The bill marshals a complex set of compliance and enforcement tools, but its success depends on operational details the statute leaves to rulemaking. Key unanswered implementation questions include how FDA will verify foreign QA programs at scale (especially for online pharmacies), the laboratory capacity and standards for random chemical authenticity testing, and how FDA will reconcile differing product formulations or excipient profiles that are lawful abroad but differ from FDA‑approved U.S. products.

The statute permits MOUs with foreign regulators to manage supply chain verifications, but reaching meaningful cooperative agreements — particularly on inspection access, recall coordination, and data sharing — is legally and diplomatically complicated.

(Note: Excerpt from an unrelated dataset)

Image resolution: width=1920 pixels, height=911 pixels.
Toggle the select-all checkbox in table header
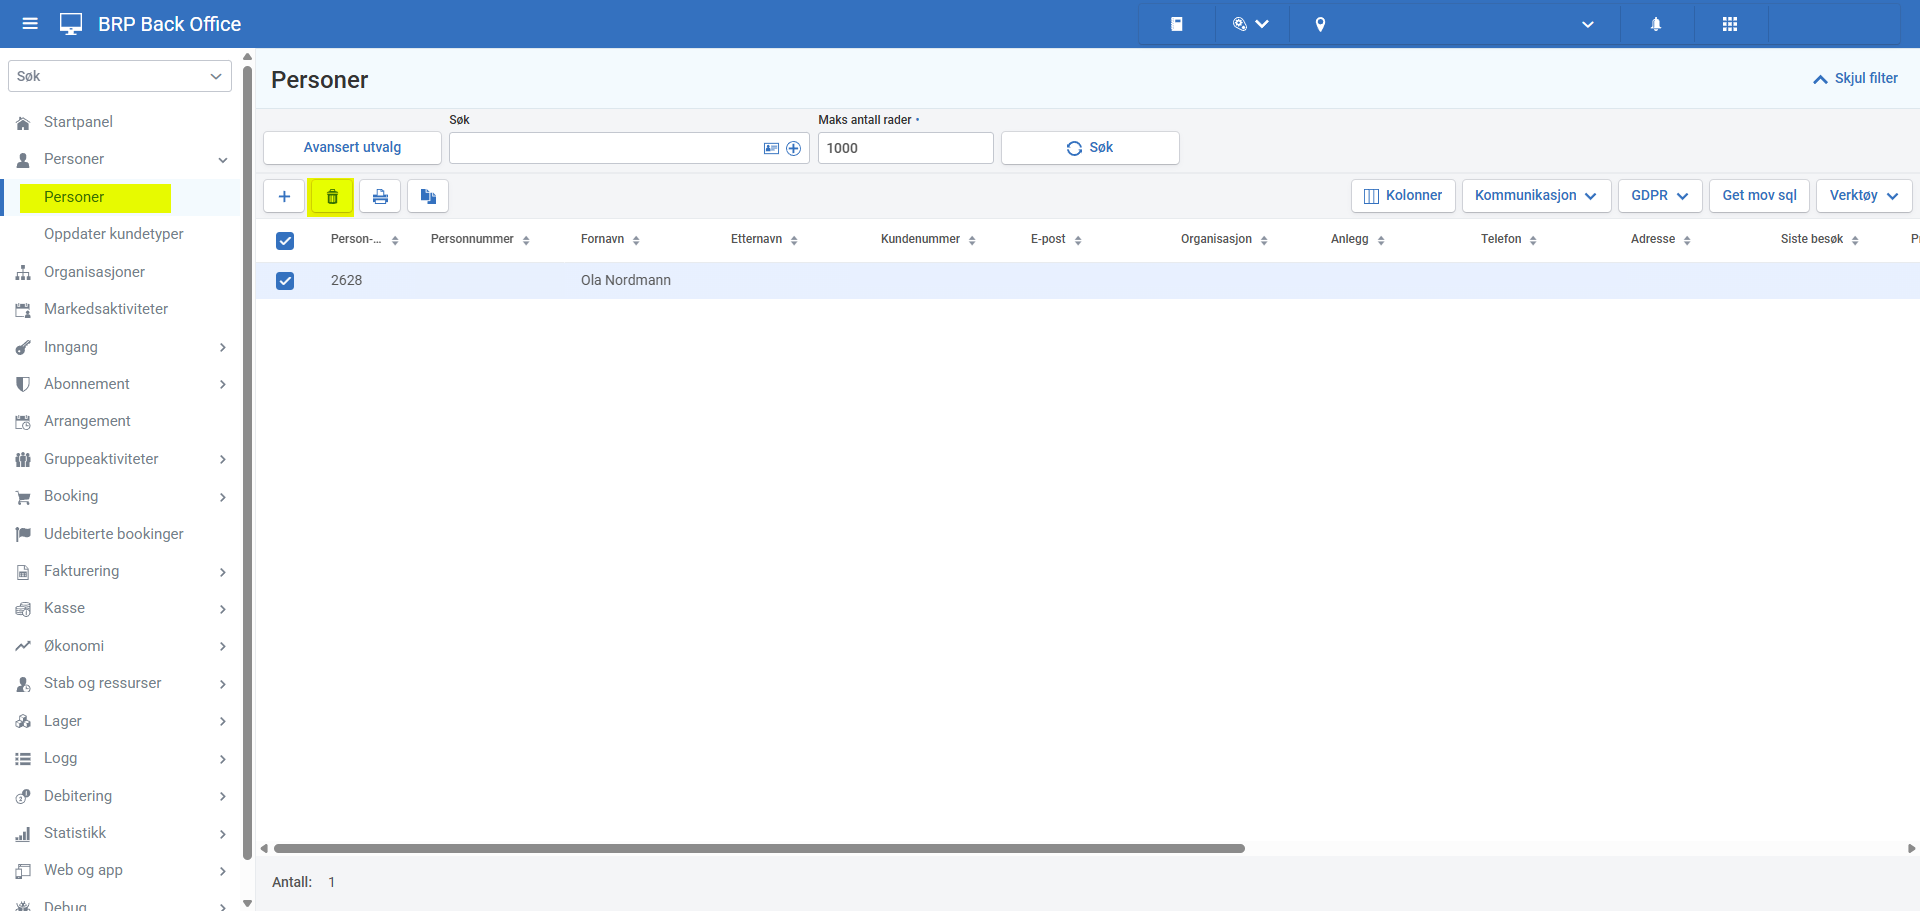click(x=285, y=240)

Market responses also pose practical tensions. Manufacturers may react by tightening foreign supply, changing formulations tied to specific markets, or altering pricing outside the program, which could blunt consumer savings or shift costs elsewhere.

The biannual reporting requirement creates transparency but raises questions about proprietary commercial data, international data security, and FDA’s capacity to analyze price and transaction data quickly enough to detect diversion or transshipment. Finally, applying REMS and other risk‑mitigation tools to imported products raises liability and operational questions for importers and prescribers that the rulemaking must resolve.